Experiments were conducted on a local machine using a Nvidia A10G graphics card with 24GB RAM, although many of the evaluated models have lower computational requirements. VLMs with 1B or fewer parameters can potentially run on smartphones or edge devices, enabling deployment in resource-constrained environments. In contrast, larger models up to 8B parameters and beyond typically require more dedicated hardware, such as high-performance GPUs, to ensure efficient inference.

We utilized the Huggingface library with Python to load the quantized models and manage text generation parameters. We presented to each model the medical image, relevant background information (if provided), the question and the five possible multiple-choice answers, of which only one was correct, as shown in the NEJM Image Challenge.

To maintain consistency and ensure that each model returned a definitive answer, we prompted the models to generate a single diagnosis using the following instruction (with bracketed text replaced by the case-specific content): “You are a medical expert. Use the image and the description to choose the correct answer. This is the description: {case_description}. Please choose the correct diagnosis among these options: {choice_1}, {choice_2}, {choice_3}, {choice_4}, {choice_5}. Please provide only the answer with no additional explanations. The correct answer is always among the options. You must always return one of the possible choices as an answer.”

We relied on the default or recommended (and relatively low-temperature) settings for each VLM that yield near-deterministic outputs and prompted each model to provide only one definitive diagnosis, accuracy metrics in this study reflect a single run for each VLM since multiple runs did not provide different results.

NEJM image challenge data

The data utilized in this study were sourced from the NEJM Image Challenge, an educational feature that has been in continuous operation since its inception in 2005. This weekly challenge engages medical professionals and students in diagnostic exercises using real clinical images to enhance their diagnostic skills.

As of March 2025, the NEJM Image Challenge contains a total of 1012 image-text pairs. Each pair consists of an image and its corresponding diagnostic query, along with five multiple-choice options. This dataset offers comprehensive coverage of various medical conditions, scenarios, and educational challenges. We extracted the complete set of images, questions, correct answers, and the proportion of publicly recorded responses for each option for use in this study. The average percentage of reader votes that answered the medical cases correctly was 49.6%. Following Jin et al.16 we categorized the challenges into three difficulty levels: “easy” for a 56–100% correct answer rate, “medium” for 45–55%, and “hard” for 0–44%, based on the proportion of correct answers from NEJM users. This leads to a relatively even distribution of questions in each category, n = 321 in “easy”, n = 327 of “medium” difficulty, and n = 364 “hard” questions (see Fig. 5).

Fig. 5: Distribution of correct answer percentages for the NEJM Image Challenge by the readers.
figure 5

The histogram shows three difficulty categories: “hard” (orange, 0–44%), “medium” (purple, 45–55%), and “easy” (green, 56–100%) and the number of questions in each category.
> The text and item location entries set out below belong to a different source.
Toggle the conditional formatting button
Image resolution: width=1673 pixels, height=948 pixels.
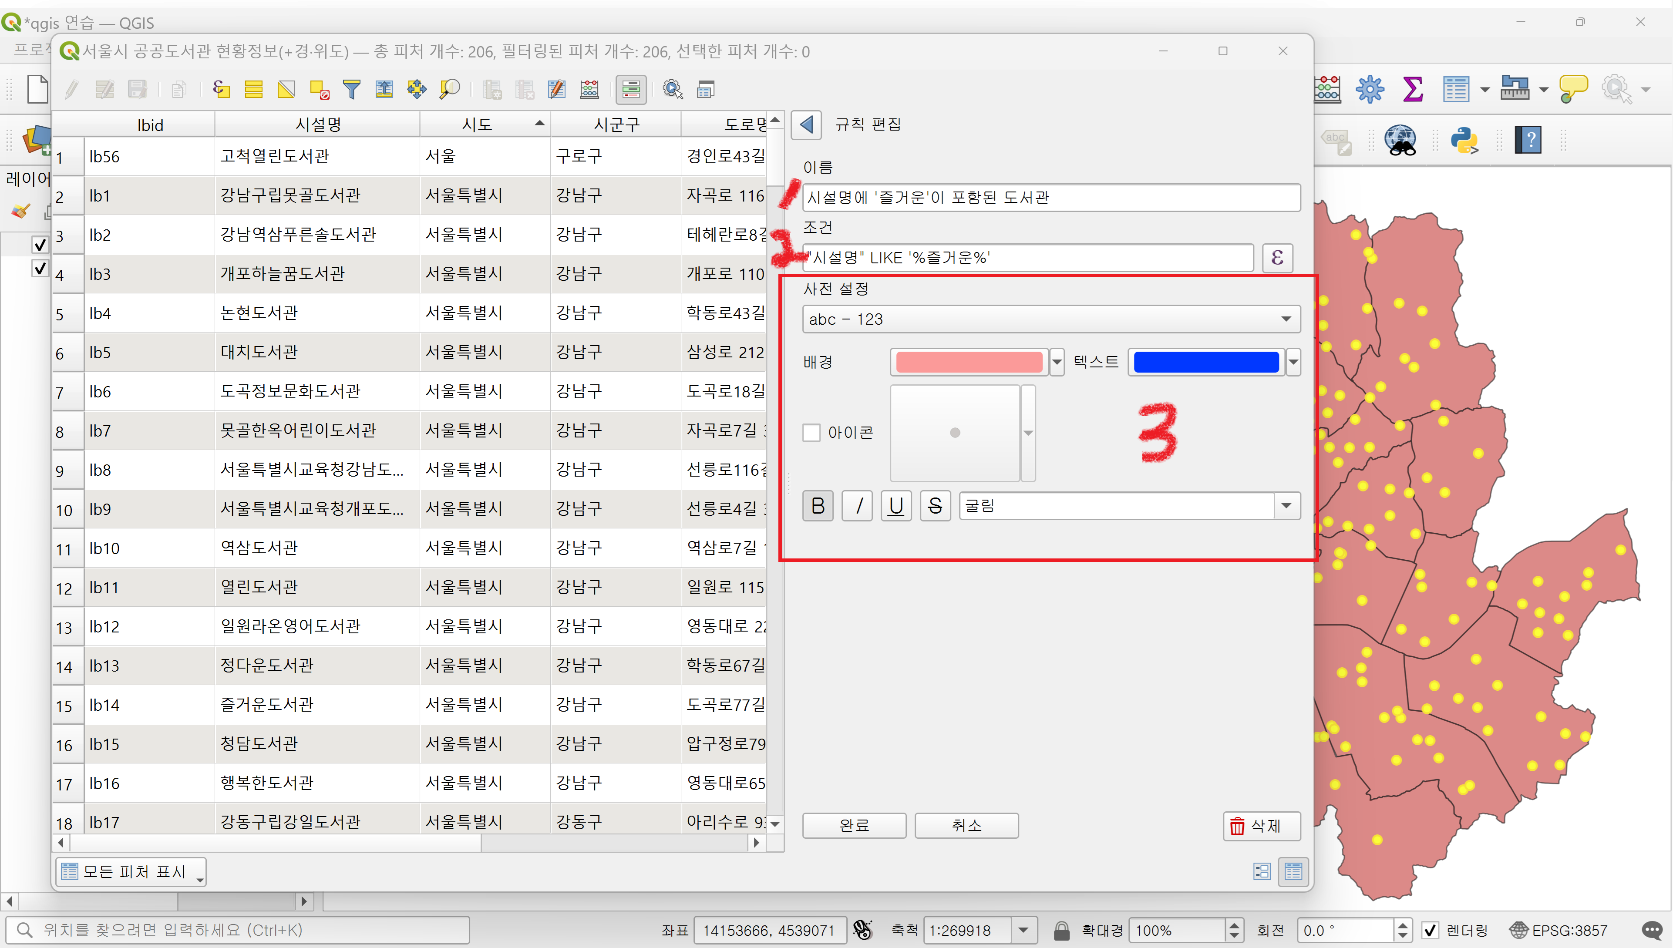630,89
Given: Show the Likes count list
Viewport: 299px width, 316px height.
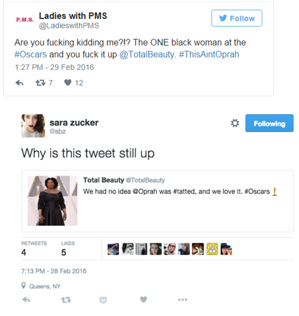Looking at the screenshot, I should click(68, 248).
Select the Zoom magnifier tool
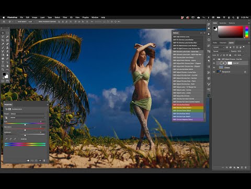Screen dimensions: 251x189 tap(3, 69)
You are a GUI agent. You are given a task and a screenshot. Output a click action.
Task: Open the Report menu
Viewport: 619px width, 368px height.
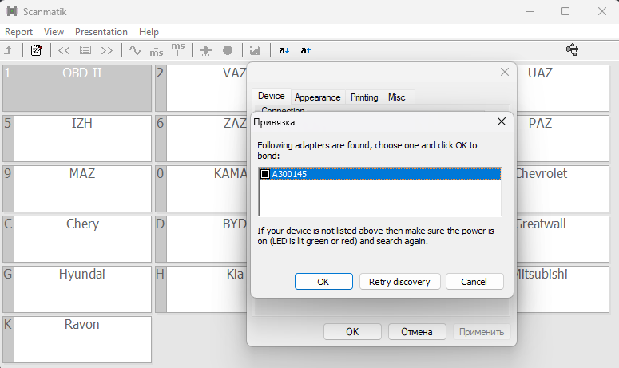[x=18, y=32]
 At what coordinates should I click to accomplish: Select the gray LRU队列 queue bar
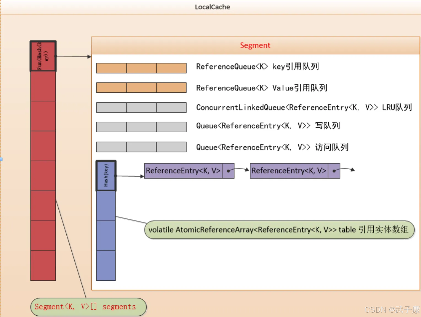[x=141, y=107]

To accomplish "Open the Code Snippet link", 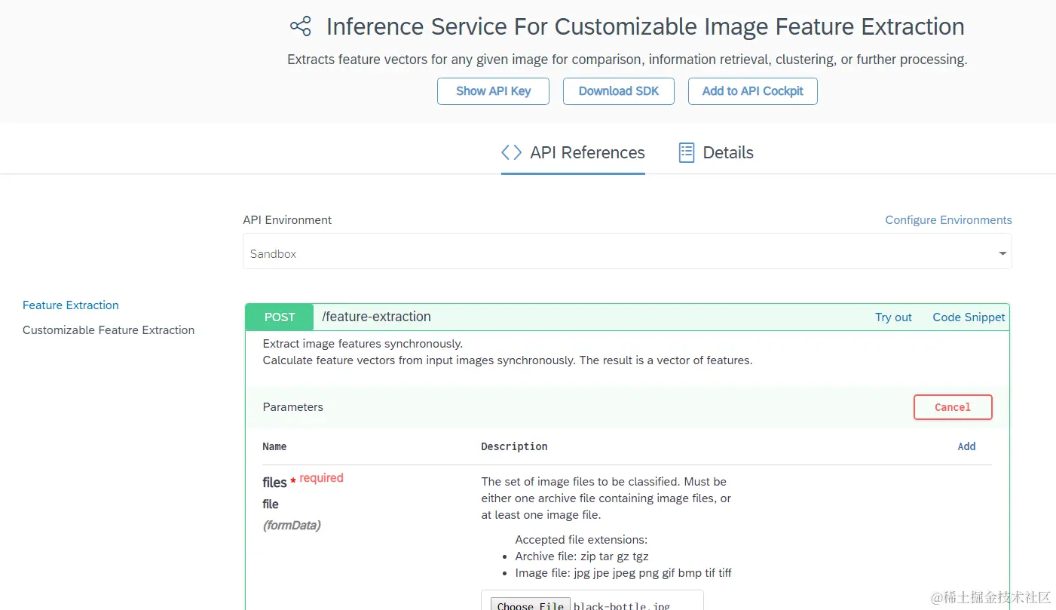I will coord(969,317).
Typically, the diagnostic queries in the challenge involve identifying the correct diagnosis based on the visual cues provided by the clinical images and the accompanying patient information. Occasionally, the questions may focus on correct treatment options or other medical inquiries, broadening the scope of diagnostic evaluation. Sometimes, the questions may be short and generic, such as “What is the most likely diagnosis?” without providing relevant clinical information but always presented with an image. The longest case description consisted of 182 words.